El resultado de las elecciones a la presidencia de Irlanda ofrece dos lecciones, una ya sabida y la otra no tanto. La primera es que la gente está harta del establishment político, ha perdido la fe en los partidos de toda la vida y quiere algo completamente diferente, aunque sea arriesgado. La segunda es que, si las fuerzas progresistas se unen y denuncian sin ambages los postulados de la derecha (o ultraderecha), son capaces de ganar, incluso con candidatos de izquierda radical.
Catherine Connolly, de 68 años, es la nueva presidenta de Irlanda con un mandato de siete años gracias al respaldo de un amplio bloque que va desde los socialdemócratas hasta el Sinn Féin (antiguo brazo político del IRA), aupada sobre todo por los jóvenes que se sienten ahogados (como en todas partes) por el incremento del coste de la vida y el precio de la vivienda, tanto de compra como de alquiler, y que solo ven un futuro próspero si emigran a Canadá o Australia, como sus antepasados.
La candidata Catherine Connolly votando en las elecciones presidenciales en la Escuela Nacional Claddagh de Galway, Irlanda,
Su triunfo sobre los candidatos del establishment (Heather Humphreys y Jim Gavin, del Fine Gael y el Fianna Fáil respectivamente, históricamente los dos partidos dominantes en Irlanda) no ha dejado lugar a dudas, con dos terceras partes de los sufragios a su favor. Su campaña se ha apoyado en el uso de las redes sociales, con vídeos que se han hecho virales, y un lenguaje rotundo a la hora de condenar el militarismo de Estados Unidos y la OTAN, el rearme de Alemania (que ha comparado con lo que hizo en los años treinta y sus nefastas consecuencias), intervenciones como la de Siria y la barbaridad de Gaza.
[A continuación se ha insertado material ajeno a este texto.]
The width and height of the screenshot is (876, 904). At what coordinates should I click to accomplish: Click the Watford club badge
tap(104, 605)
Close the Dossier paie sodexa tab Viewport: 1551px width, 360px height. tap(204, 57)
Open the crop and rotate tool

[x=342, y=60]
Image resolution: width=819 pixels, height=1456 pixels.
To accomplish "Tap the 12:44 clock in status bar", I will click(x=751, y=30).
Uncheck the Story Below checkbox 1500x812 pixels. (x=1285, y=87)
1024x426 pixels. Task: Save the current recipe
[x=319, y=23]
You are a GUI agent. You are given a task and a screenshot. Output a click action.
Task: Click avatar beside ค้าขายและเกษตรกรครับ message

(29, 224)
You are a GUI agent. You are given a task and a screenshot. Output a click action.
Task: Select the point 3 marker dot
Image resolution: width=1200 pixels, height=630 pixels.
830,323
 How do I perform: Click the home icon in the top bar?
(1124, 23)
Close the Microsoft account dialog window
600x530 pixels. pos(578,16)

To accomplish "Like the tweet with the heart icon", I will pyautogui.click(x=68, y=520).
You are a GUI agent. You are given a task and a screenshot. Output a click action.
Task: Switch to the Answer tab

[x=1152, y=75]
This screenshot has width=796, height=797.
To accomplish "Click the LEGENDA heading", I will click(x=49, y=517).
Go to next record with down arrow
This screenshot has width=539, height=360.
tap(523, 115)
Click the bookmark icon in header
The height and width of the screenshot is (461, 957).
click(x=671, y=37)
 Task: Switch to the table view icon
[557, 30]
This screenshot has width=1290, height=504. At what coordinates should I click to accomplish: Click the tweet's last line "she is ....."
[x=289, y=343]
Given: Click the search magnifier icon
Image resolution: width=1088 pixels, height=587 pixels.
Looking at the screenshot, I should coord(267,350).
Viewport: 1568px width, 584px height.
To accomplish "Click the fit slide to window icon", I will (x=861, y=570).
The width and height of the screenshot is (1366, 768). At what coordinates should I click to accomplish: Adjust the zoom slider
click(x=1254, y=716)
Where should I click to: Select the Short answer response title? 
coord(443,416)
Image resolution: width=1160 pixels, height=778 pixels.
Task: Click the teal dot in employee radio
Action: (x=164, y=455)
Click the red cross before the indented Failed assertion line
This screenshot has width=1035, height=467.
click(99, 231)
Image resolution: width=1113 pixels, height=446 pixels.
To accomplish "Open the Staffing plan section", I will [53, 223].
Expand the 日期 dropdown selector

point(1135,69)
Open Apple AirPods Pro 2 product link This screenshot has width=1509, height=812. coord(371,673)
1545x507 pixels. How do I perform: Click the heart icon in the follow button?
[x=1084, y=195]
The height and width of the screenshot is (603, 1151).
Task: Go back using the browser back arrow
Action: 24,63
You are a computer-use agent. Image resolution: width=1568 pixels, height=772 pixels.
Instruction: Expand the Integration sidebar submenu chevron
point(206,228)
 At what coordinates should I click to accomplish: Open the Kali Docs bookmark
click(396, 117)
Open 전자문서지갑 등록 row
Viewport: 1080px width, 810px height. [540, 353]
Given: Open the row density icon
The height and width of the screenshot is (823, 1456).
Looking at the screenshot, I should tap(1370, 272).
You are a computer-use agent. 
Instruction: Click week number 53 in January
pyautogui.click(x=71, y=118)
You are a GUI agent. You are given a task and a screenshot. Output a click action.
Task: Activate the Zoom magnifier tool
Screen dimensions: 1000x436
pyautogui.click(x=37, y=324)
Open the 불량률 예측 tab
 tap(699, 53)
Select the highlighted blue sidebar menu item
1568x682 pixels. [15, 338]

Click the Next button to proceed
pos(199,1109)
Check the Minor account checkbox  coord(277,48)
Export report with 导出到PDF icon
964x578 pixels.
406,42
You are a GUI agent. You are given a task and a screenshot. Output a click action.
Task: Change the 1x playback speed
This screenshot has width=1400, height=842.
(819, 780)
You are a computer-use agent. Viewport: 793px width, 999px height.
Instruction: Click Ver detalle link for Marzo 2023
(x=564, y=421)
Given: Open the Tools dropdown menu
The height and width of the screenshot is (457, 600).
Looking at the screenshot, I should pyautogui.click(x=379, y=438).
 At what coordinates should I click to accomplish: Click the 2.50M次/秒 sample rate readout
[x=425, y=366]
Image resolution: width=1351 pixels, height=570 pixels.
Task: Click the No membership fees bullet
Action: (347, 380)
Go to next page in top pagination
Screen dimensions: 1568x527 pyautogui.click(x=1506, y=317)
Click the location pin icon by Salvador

“Quiero una república de la que podamos estar orgullosos los irlandeses, en la que no se normalice el genocidio, ni la desigualdad, ni las listas de espera para operaciones en los hospitales, ni la discriminación, ni la gente sin techo”, dice Connolly. Una de sus posiciones más polémicas es que “Hamas forma parte del tejido del pueblo palestino”. Sus críticos de la derecha y el centro la han calificado de “radical, inflexible y dogmática”, comparándola con el exlíder laborista británico Jeremy Corbyn. Para ellos, puede poner en peligro las relaciones con los Estados Unidos de Trump y una UE que le baila el agua.
Ha ganado con el apoyo de los jóvenes enfadados por el coste de la vida y, sobre todo, la vivienda
La nueva presidenta, que sucede al respetado Michael Higgins, habla perfectamente irlandés y afirma que “la reunificación de la isla es un desenlace obvio”. Empezó su carrera política en el Labour (centroizquierda) hasta que su propio partido le impidió que se presentara como diputada al Parlamento para defender los intereses de otro candidato, y entonces ganó un escaño como independiente. Psicóloga y abogada (ha ejercido ambas profesiones), fue alcaldesa de Galway, su ciudad. Pocos le daban oportunidades al comienzo de la campaña, pero todo cambió al obtener el respaldo del Sinn Féin, que no había presentado a nadie, y su potente y bien engrasada maquinaria.
Una de catorce hermanos, su madre murió cuando ella tenía nueve y su padre (carpintero y trabajador en los astilleros) tuvo que sacar adelante la familia. Está casada y tiene dos hijos. No es religiosa y, frente a los postulados cada vez más intransigentes y atávicos de parte de la derecha y su campaña contra el woke, defiende con fervor la legitimidad de que cada uno sea lo que quiera sin ser discriminado por ello.

En numerosos países europeos (entre ellos Gran Bretaña) el centroizquierda ha hecho suyos el lenguaje y las posiciones de la derecha y ultraderecha en cuestiones como la inmigración, y criticar a Trump se considera una imprudencia. No es que la izquierda unida nunca será vencida, como se decía antes, pero en Irlanda se ha visto que sí puede ganar.